Así, el Ayuntamiento decidió contratar las obras que se han ejecutado durante un mes y que han supuesto una inversión de 48.100 euros.
Los trabajos han consistido en la fabricación a medida y posterior instalación en obra de unas nuevas impulsiones en tubería de acceso inoxidable disponiendo de bridas que permitan el seccionamiento y desmontaje por tramos, cuestión que no estaba contemplada en la obra ejecutada por SICAN y que ha sido origen de graves problemas de funcionamiento. Asimismo, se han fabricado a medida los soportes para el anclaje de las nuevas impulsiones a los paramentos verticales del pozo de bombeo y unos bastidores de chapa de acero inoxidable para el anclaje de los zócalos de las bombas a la solera del pozo.

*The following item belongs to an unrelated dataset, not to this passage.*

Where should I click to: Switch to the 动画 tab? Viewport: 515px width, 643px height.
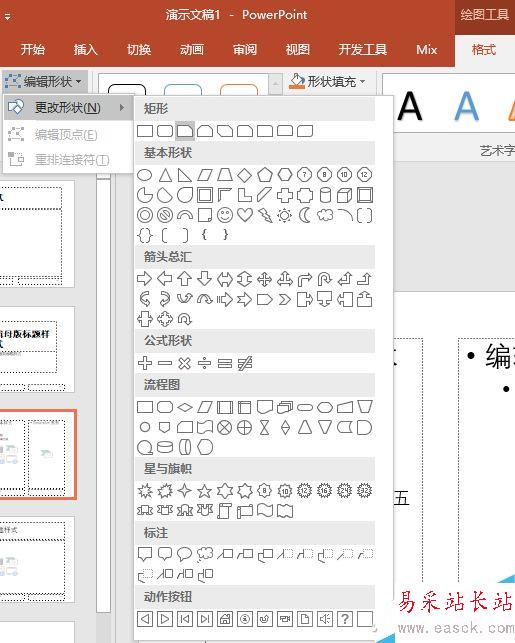[x=191, y=50]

Por último, se ha efectuado un correcto anclaje de los zócalos de las bombas a la solera del pozo mediante chapas de acero inoxidable y se han instalado compensadores antivibratorios de goma en las salidas para evitar la transmisión de vibraciones durante las maniobras de arranque y parada de las bombas, que era una cuestión objeto de queja para los vecinos de la zona.
Situación urbanística compleja
La estación de bombeo se encuentra en una “situación urbanística compleja”, según el edil de Urbanismo, ya que fue incluida en un convenio que requería la recepción del polígono de Vallegón antiguo junto a esta estación de bombeo, «pese a ser extemporáneas». Y en estas circunstancias, el Ayuntamiento no ha podido recepcionar esta instalación pese a estar en funcionamiento desde 2016.
El edil insiste en que este problema era competencia de SICAN o directamente la Dirección General de Industria quienes se han lavado las manos. “Son ellos los que tenían que haber impulsado durante esta legislatura con todos los propietarios del polígono de Vallegón, la cesión de los espacios públicos y la ejecución de las obras de puesta a punto de la urbanización de los viales de la zona para que pueda ser recepcionada por el Ayuntamiento y regularizar así todo el polígono, más de 25 años después”, señala. Sin embargo, “ha sido la propia Alcaldesa de Castro Urdiales la que, ante la inactividad de la Dirección General de Industria, lo ha impulsado reuniéndose e informando a los propietarios del polígono, poniendo recursos técnicos y jurídicos del propio Ayuntamiento y consiguiendo la colaboración de la Notaría”.
Gracias a ello, indica, se está más cerca de que se puedan formalizar las cesiones, pero nada se sabe de las obras que tiene que acometer la Dirección General de Industria o la empresa pública SICAN en las calles del polígono para poder ser recepcionadas por el Ayuntamiento. «Y es que el no avanzar, el no trabajar de una vez por todas estas cuestiones de gran importancia para Castro, hace a su vez que cada vez se deterioren más las obras ya realizadas y haya más trabajo pendiente”.
Por eso, el edil ha hecho un llamamiento a la Dirección General de Industria para que colabore y cumpla con su obligación de resolver esas cuestiones.